◆ MATERIAL PROVIDED:

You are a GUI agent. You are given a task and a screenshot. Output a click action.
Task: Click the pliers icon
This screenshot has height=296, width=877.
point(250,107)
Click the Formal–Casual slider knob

==

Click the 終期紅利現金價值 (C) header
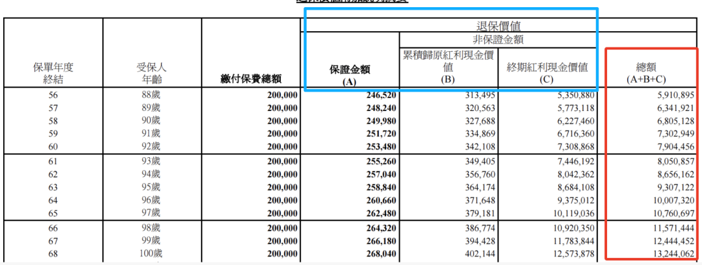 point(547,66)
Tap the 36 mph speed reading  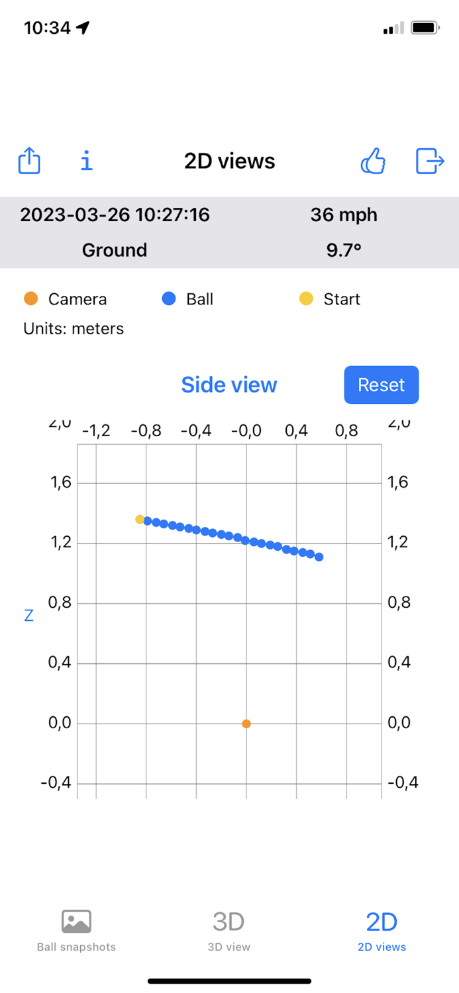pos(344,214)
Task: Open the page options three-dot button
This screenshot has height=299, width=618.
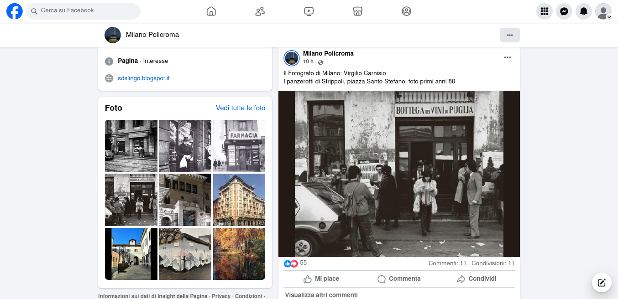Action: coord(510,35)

* * *

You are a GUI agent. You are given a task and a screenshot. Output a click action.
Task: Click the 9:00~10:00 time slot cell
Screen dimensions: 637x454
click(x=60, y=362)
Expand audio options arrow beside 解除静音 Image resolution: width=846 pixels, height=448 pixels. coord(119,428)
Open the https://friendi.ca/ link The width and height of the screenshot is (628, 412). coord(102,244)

◆ DIRECTIONS FOR THIS TASK:
Read through the entries and copy every line that includes "Open".

◆ SOLUTION TO THIS EXERCISE:
Task: Open the page options three-dot button
Open the https://friendi.ca/ link The width and height of the screenshot is (628, 412). coord(102,244)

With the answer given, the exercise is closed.